DIRECTIONS
When you write the records again, keep every line exactly as it was.
──────────────────────────────
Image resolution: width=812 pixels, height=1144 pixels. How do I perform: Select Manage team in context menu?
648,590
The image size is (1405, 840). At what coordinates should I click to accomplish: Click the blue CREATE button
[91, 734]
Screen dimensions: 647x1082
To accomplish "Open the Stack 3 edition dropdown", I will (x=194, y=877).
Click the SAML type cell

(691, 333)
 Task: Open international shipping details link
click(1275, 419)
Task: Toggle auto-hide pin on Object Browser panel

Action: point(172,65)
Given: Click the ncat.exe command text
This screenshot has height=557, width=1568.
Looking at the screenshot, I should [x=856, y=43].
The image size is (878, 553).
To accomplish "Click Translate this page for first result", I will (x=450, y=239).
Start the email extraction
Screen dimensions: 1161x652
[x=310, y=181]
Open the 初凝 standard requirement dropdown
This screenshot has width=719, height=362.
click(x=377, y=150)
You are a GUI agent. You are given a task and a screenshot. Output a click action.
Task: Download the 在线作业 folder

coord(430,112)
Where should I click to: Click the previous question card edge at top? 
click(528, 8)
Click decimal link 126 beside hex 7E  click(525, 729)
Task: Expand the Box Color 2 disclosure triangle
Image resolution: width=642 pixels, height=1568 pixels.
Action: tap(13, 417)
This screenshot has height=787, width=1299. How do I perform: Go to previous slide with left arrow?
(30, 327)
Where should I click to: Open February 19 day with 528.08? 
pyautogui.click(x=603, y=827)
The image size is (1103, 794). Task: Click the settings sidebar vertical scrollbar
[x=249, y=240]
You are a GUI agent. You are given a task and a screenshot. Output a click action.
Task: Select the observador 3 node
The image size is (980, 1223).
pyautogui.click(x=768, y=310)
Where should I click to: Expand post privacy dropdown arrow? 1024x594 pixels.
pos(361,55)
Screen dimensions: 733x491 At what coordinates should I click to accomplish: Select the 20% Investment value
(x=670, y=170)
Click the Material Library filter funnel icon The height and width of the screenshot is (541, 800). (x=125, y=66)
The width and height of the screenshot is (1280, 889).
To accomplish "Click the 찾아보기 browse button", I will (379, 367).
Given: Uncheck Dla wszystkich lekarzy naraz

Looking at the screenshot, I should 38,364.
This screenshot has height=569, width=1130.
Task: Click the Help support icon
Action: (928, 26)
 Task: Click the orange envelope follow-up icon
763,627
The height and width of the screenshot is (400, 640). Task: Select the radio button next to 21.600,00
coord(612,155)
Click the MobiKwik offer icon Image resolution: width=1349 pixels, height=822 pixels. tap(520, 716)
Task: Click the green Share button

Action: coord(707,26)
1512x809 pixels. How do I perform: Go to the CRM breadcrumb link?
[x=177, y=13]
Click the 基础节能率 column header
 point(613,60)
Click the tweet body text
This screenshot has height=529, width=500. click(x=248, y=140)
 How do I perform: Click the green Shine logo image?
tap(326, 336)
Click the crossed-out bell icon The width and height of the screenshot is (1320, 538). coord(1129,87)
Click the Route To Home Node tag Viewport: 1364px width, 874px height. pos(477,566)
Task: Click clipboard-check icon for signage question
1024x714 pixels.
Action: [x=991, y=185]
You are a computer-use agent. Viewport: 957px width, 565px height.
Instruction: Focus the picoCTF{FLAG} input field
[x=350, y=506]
──────────────────────────────
REPLY
Image resolution: width=812 pixels, height=1144 pixels. How do I perform: Select Manage team in context menu?
648,590
The image size is (1405, 840). At what coordinates should I click to accomplish: Click the blue CREATE button
[91, 734]
Screen dimensions: 647x1082
To accomplish "Open the Stack 3 edition dropdown", I will (x=194, y=877).
Click the SAML type cell

(691, 333)
 Task: Open international shipping details link
click(1275, 419)
Task: Toggle auto-hide pin on Object Browser panel

Action: point(172,65)
Given: Click the ncat.exe command text
This screenshot has height=557, width=1568.
Looking at the screenshot, I should [x=856, y=43].
The image size is (878, 553).
To accomplish "Click Translate this page for first result", I will (x=450, y=239).
Start the email extraction
Screen dimensions: 1161x652
[x=310, y=181]
Open the 初凝 standard requirement dropdown
This screenshot has width=719, height=362.
click(x=377, y=150)
You are a GUI agent. You are given a task and a screenshot. Output a click action.
Task: Download the 在线作业 folder

coord(430,112)
Where should I click to: Click the previous question card edge at top? 
click(528, 8)
Click decimal link 126 beside hex 7E  click(525, 729)
Task: Expand the Box Color 2 disclosure triangle
Image resolution: width=642 pixels, height=1568 pixels.
Action: tap(13, 417)
This screenshot has height=787, width=1299. How do I perform: Go to previous slide with left arrow?
(30, 327)
Where should I click to: Open February 19 day with 528.08? 
pyautogui.click(x=603, y=827)
The image size is (1103, 794). Task: Click the settings sidebar vertical scrollbar
[x=249, y=240]
You are a GUI agent. You are given a task and a screenshot. Output a click action.
Task: Select the observador 3 node
The image size is (980, 1223).
pyautogui.click(x=768, y=310)
Where should I click to: Expand post privacy dropdown arrow? 1024x594 pixels.
pos(361,55)
Screen dimensions: 733x491 At what coordinates should I click to accomplish: Select the 20% Investment value
(x=670, y=170)
Click the Material Library filter funnel icon The height and width of the screenshot is (541, 800). (x=125, y=66)
The width and height of the screenshot is (1280, 889).
To accomplish "Click the 찾아보기 browse button", I will (379, 367).
Given: Uncheck Dla wszystkich lekarzy naraz

Looking at the screenshot, I should 38,364.
This screenshot has height=569, width=1130.
Task: Click the Help support icon
Action: (928, 26)
 Task: Click the orange envelope follow-up icon
763,627
The height and width of the screenshot is (400, 640). Task: Select the radio button next to 21.600,00
coord(612,155)
Click the MobiKwik offer icon Image resolution: width=1349 pixels, height=822 pixels. tap(520, 716)
Task: Click the green Share button

Action: coord(707,26)
1512x809 pixels. How do I perform: Go to the CRM breadcrumb link?
[x=177, y=13]
Click the 基础节能率 column header
 point(613,60)
Click the tweet body text
This screenshot has height=529, width=500. click(x=248, y=140)
 How do I perform: Click the green Shine logo image?
tap(326, 336)
Click the crossed-out bell icon The width and height of the screenshot is (1320, 538). coord(1129,87)
Click the Route To Home Node tag Viewport: 1364px width, 874px height. pos(477,566)
Task: Click clipboard-check icon for signage question
1024x714 pixels.
Action: [x=991, y=185]
You are a computer-use agent. Viewport: 957px width, 565px height.
Instruction: Focus the picoCTF{FLAG} input field
[x=350, y=506]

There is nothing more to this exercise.